Kellogg's Offers First Cereal Premium Prize

Kellogg's Funny Jungleland

This pictured edition of the Kellogg's Funny Jungleland moving pictures booklet has a copyright date of 1932 (the last year it was produced). According to A Guide to Collecting Cookbooks by Colonel Bob Allen the first issue of this promotional premium was introduced in 1909. I don't know if you can see the colors very well but, they are just brilliant! I'm going to try to describe it because it is not your everyday advertising booklet. It is a 3 panel flapped booklet printed on both sides. Although, it doesn't have any recipes, it does have the most adorable animal creatures that can be flipped back and forth on hinged panels which enables the heads, bodies and feet to be switched around to change the characteristics.

By 1906, Kellogg's Corn Flakes had become widely available to the public, launched through the power of the first cereal promotion in history, a premium gift with purchase.

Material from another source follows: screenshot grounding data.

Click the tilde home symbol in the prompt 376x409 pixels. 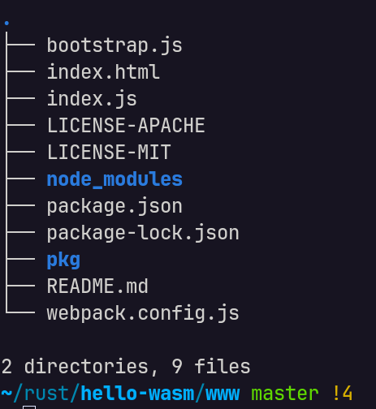[6, 393]
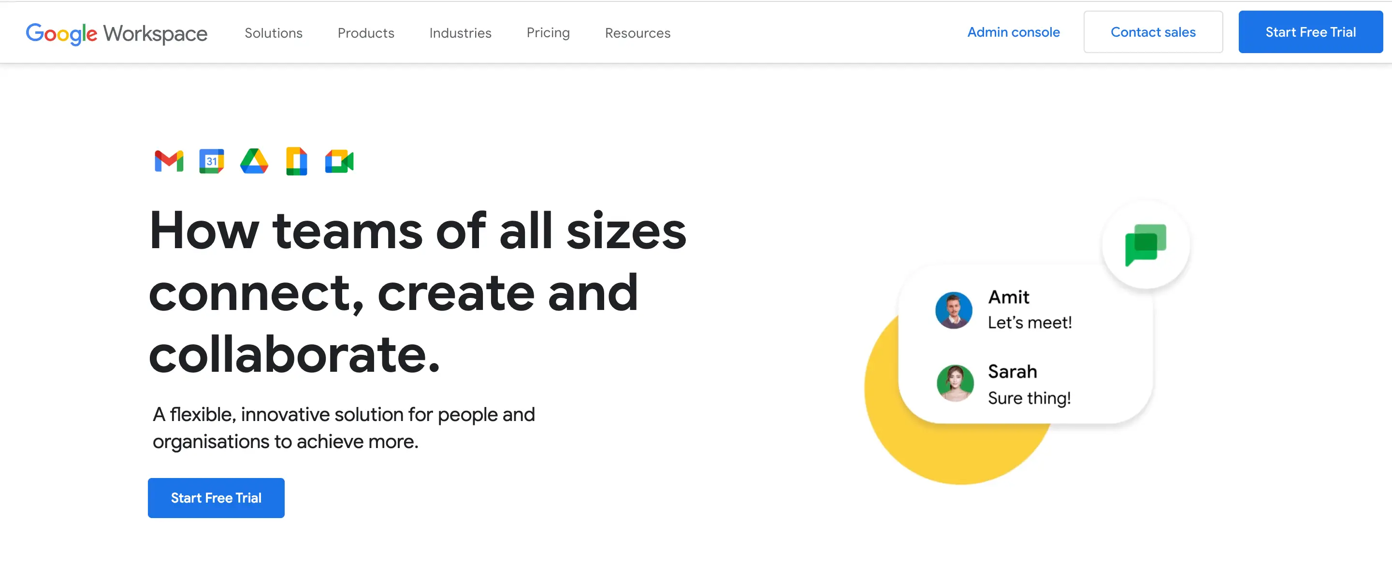Expand the Resources dropdown

[638, 32]
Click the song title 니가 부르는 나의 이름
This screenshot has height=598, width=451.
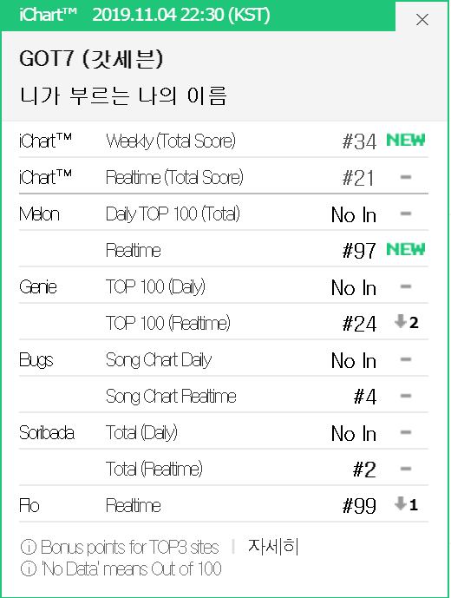click(123, 95)
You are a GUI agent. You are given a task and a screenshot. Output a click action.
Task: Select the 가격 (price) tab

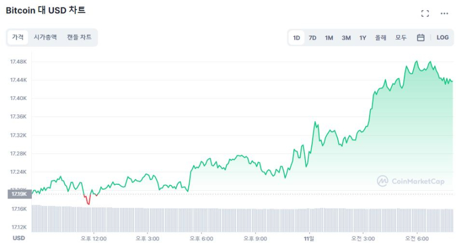coord(18,38)
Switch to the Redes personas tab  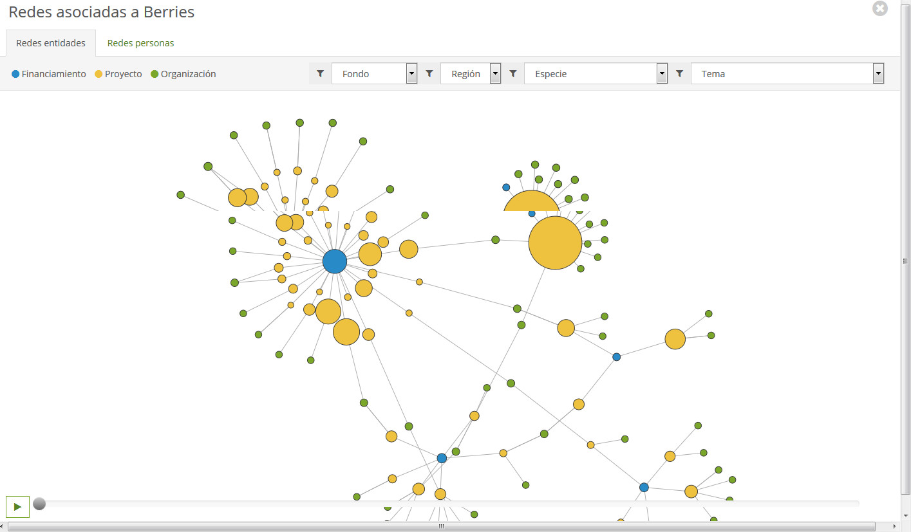(140, 43)
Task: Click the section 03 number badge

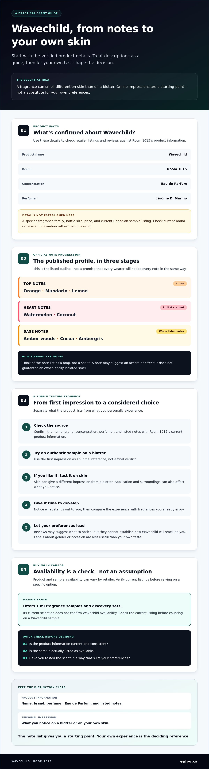Action: click(x=24, y=400)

“The Funny Jungleland Moving Pictures Book” featured drawings of an elephant, a giraffe, a lion and an alligator. The drawings were formatted so children could interpose the head of one animal onto the body of another and the legs of a third. Kellogg produced eight carloads of the books and delivered them to grocers with their orders. Grocers, in turn, gave one book to every consumer buying two boxes of Kellogg's Corn Flakes. This simple little premium promotion would prove to be the backbone of Kellogg's marketing for the next 23 years.

In 1909, Kellogg's changed the book promotion from an in-store giveaway to a premium mail-in offer. Consumers were offered the books through on-pack ads, all for the cost of one thin dime. Now a dime doesn't sound like much today, but according to the Federal Reserve Bank of Minneapolis, it was worth the equivalent of $1.87 in 2003 dollars. By early 1912, Kellogg's had distributed an astonishing 2.5 million Jungleland books.

There isn't a marketer breathing today that wouldn't be delighted to have an extended response rate of 2.5 million, but recall that we're talking about America of 1912. At that time, the total U.S. population was only 92.4 million people. Through July of 2002, the U.S. population stood at 288.4 million, an increase of 312%. When you run the math, you discover that Kellogg's 1912 results of 2.5 million books distributed would translate to 7.8 million against today's population, a staggering response today for any mail-in.

Over the years, the book was constantly republished and even reformatted. The back page of later editions featured ads with “the old woman who lived in the shoe.” She was depicted bringing home a basketful of Kellogg's cereals to her family. Accompanying the art was the rhyme:

“There was an old woman,
Who lived in a shoe.
She had lots of children,
But knew what to do.
She gave them Kellogg's Corn Flakes,
Three times a day.
And they thrived and they grew,
In a marvelous way.”

The book was last offered to consumers in 1937, by which time it had reached over two generations of cereal consumers.